§ **TASK TO COMPLETE**:
A single number is the expected answer: the count of lines in the listing that hold the word "black".

◆ ◆ ◆ ◆ ◆

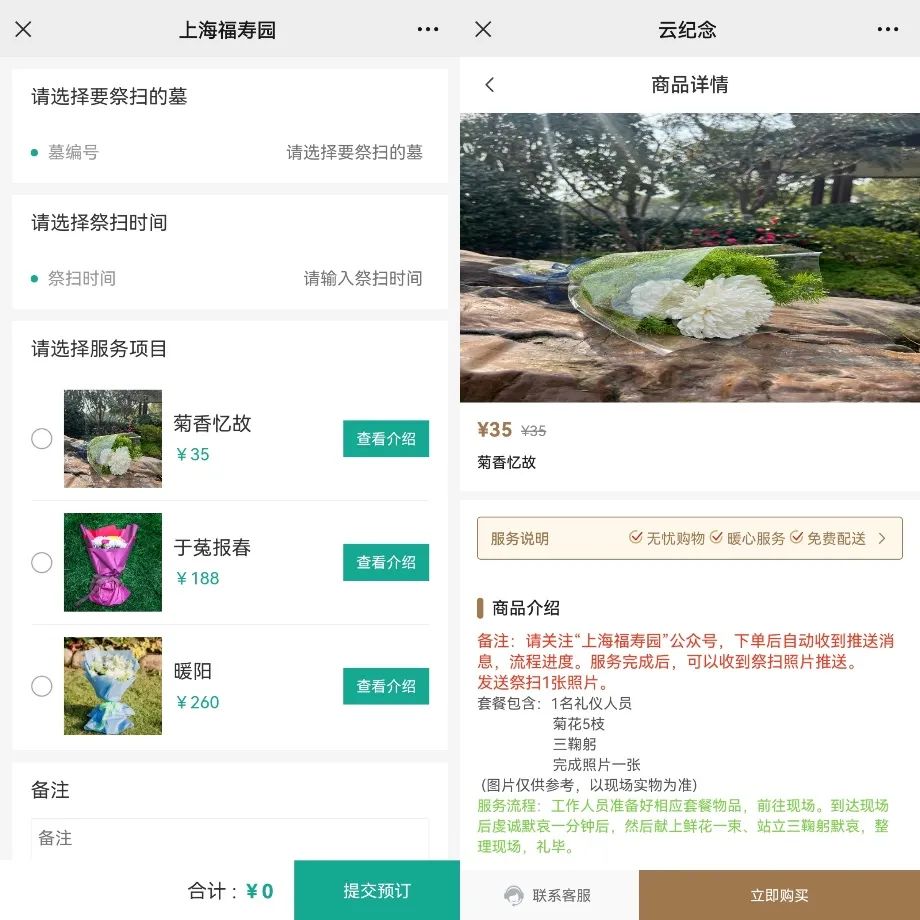
Task: Open more options menu in 云纪念 header
Action: tap(888, 30)
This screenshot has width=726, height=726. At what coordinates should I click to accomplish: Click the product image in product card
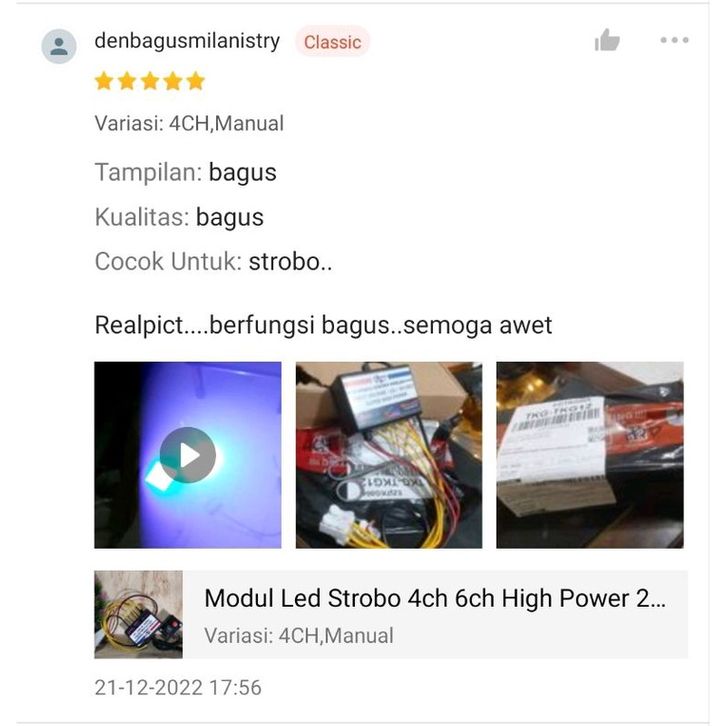coord(138,614)
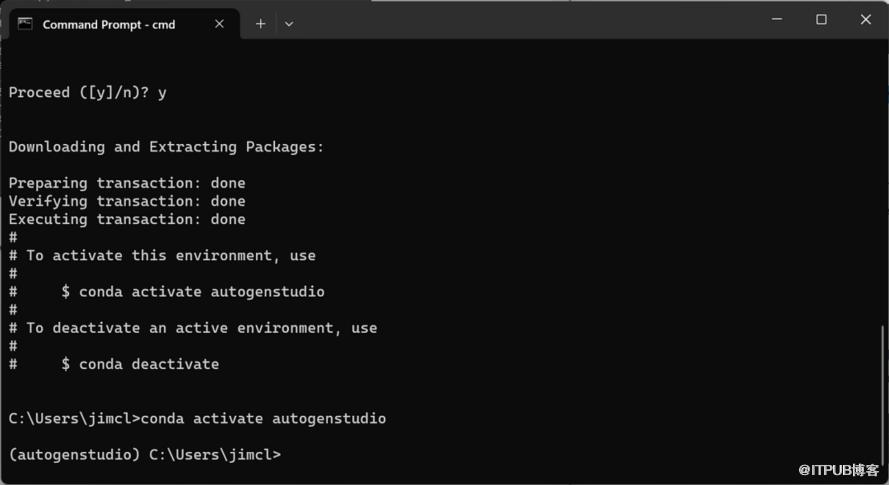The image size is (889, 485).
Task: Click the cmd icon in the tab
Action: 25,23
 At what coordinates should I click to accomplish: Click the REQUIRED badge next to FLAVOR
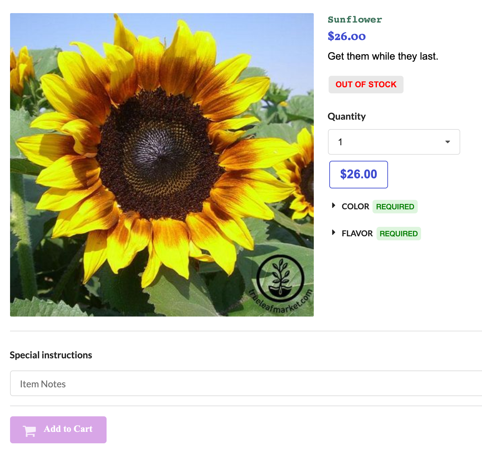[398, 233]
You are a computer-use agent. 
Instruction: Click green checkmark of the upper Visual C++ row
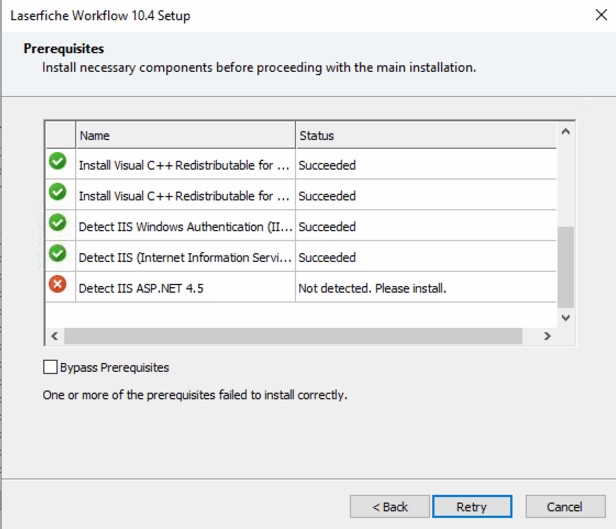[58, 160]

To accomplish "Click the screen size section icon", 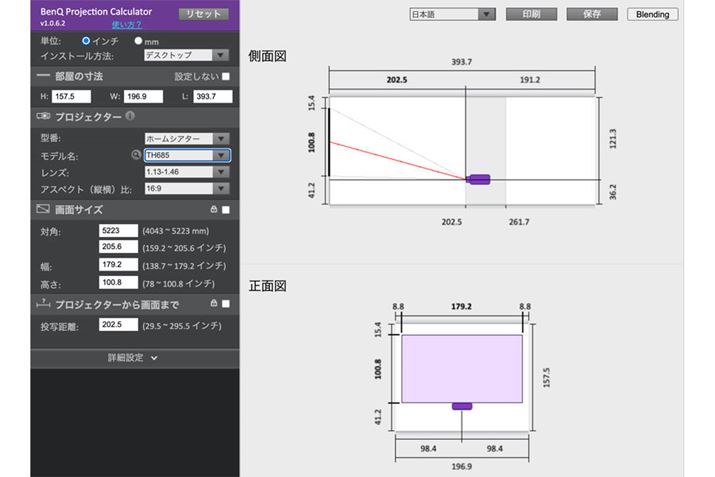I will [x=43, y=210].
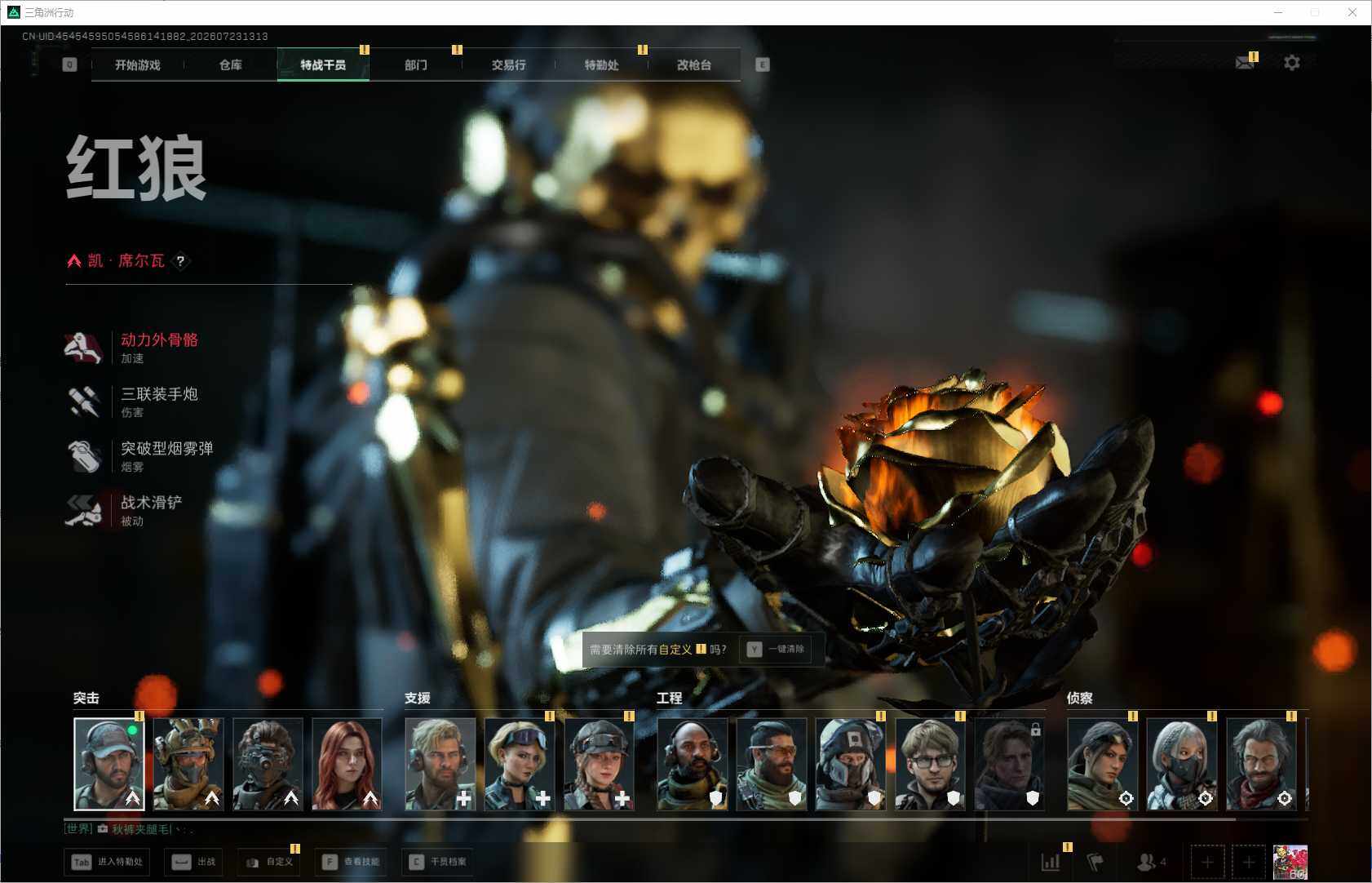Switch to the 交易行 tab
This screenshot has width=1372, height=883.
508,64
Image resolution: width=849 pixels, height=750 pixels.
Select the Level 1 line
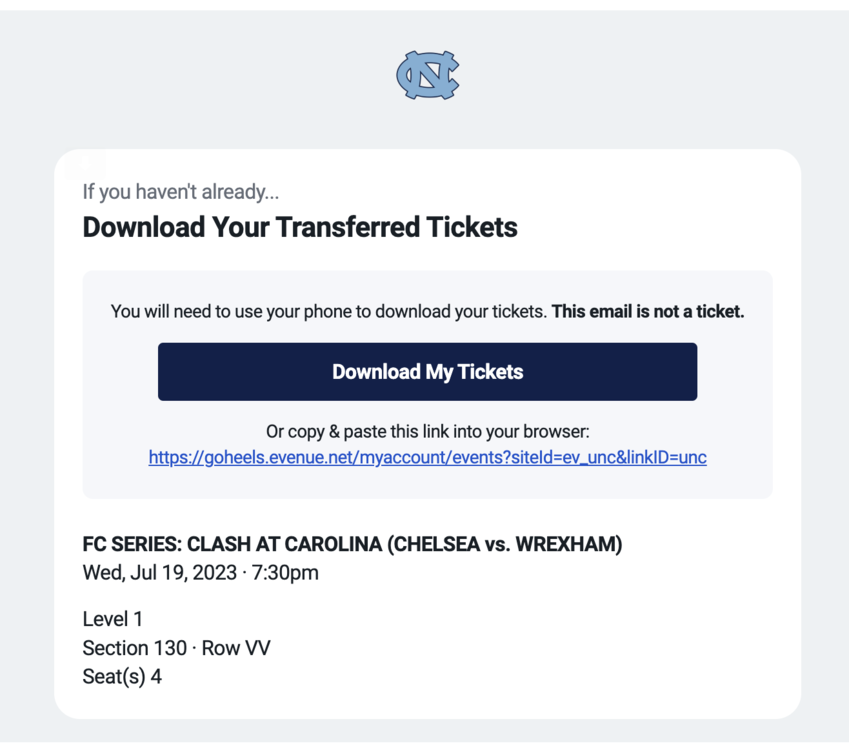pos(113,619)
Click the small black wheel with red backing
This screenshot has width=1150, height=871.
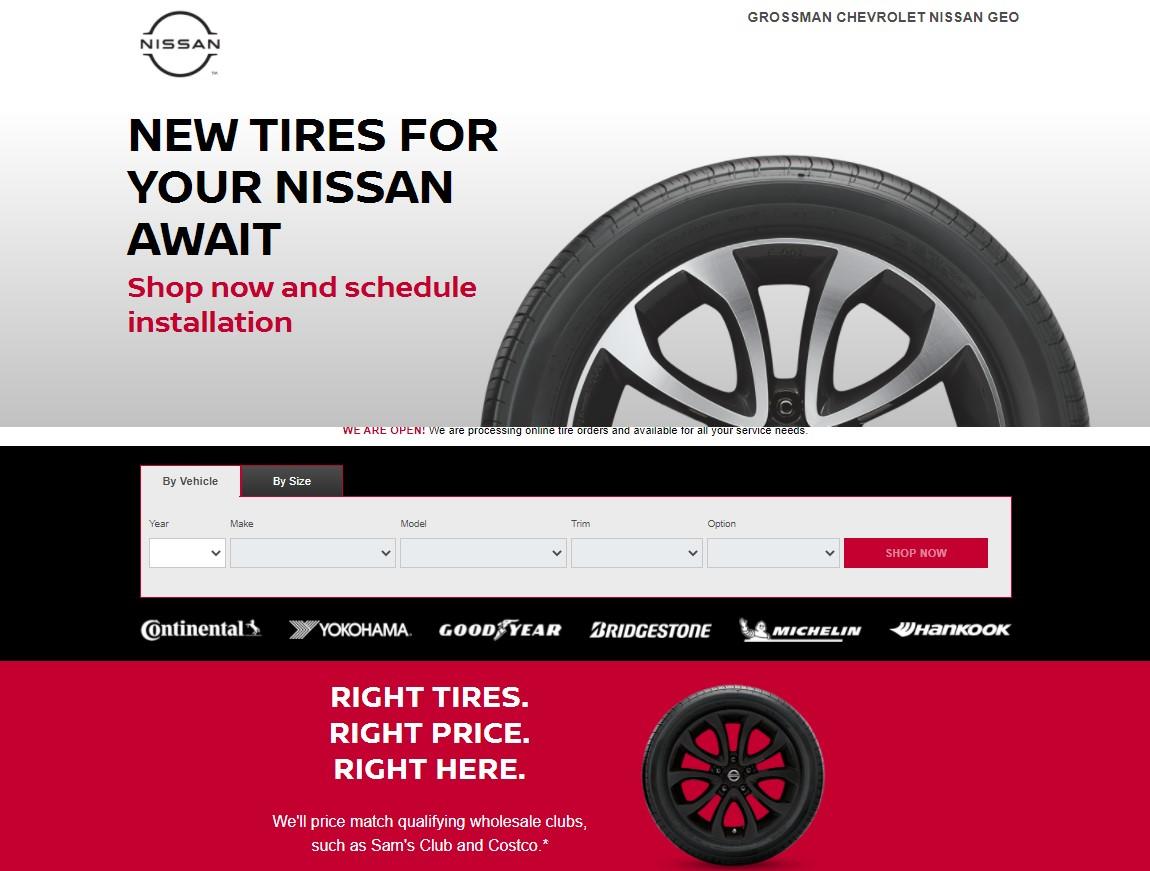[x=733, y=776]
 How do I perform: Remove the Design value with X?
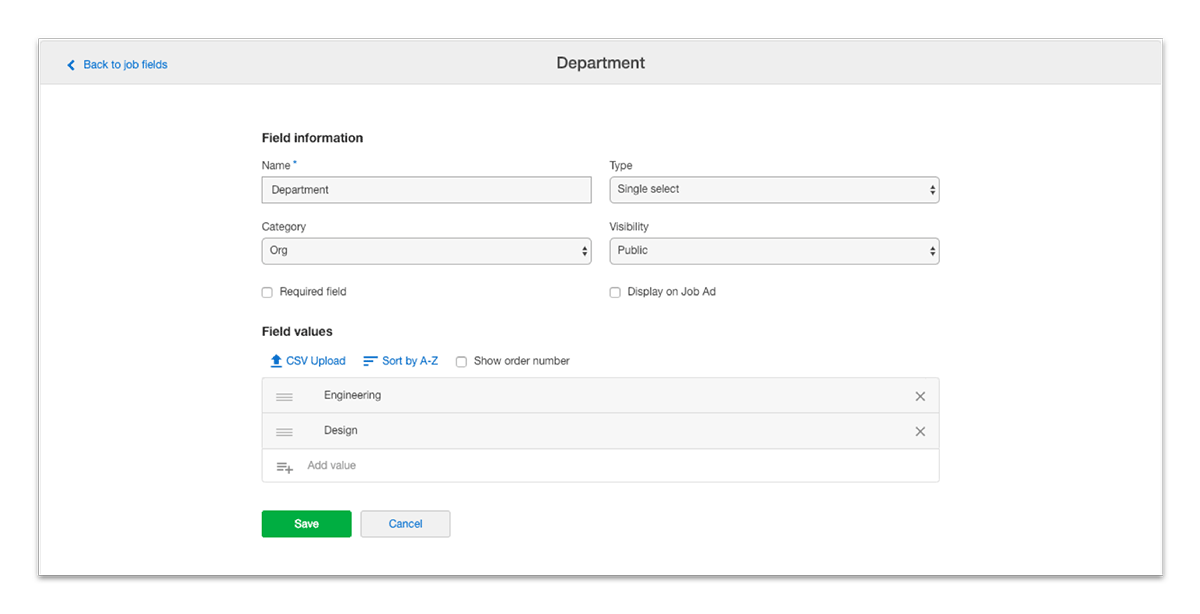point(920,432)
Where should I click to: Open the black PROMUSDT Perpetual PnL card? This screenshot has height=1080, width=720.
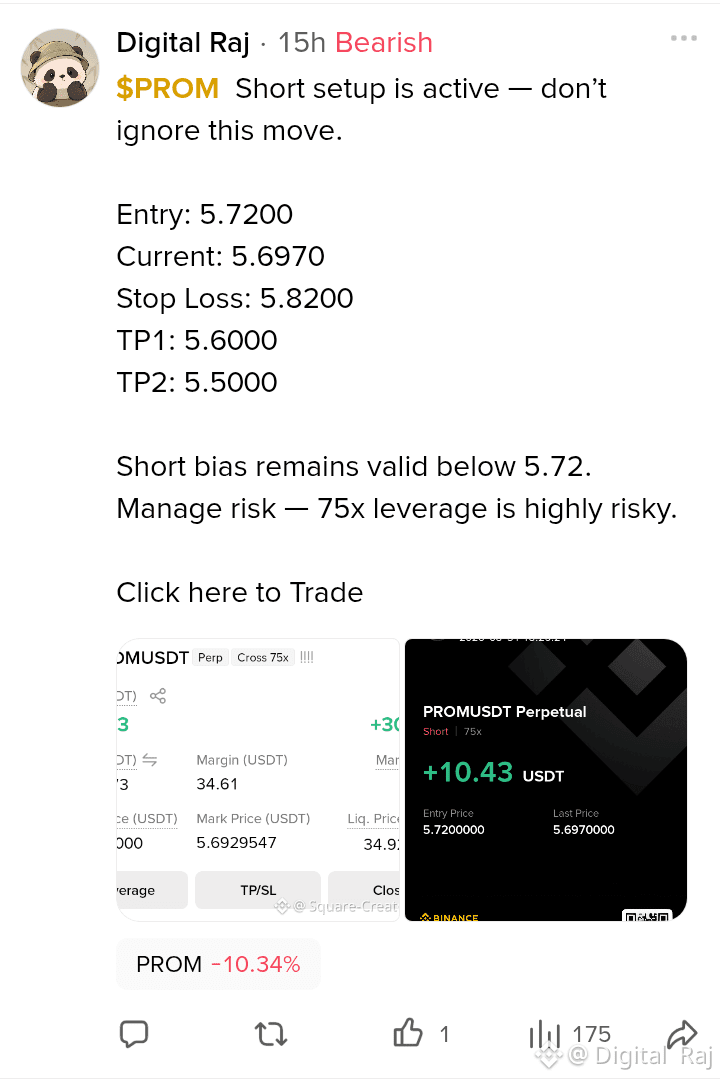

◆ ◆ ◆ ◆ ◆

§ **SOLUTION TO THIS PROBLEM**:
2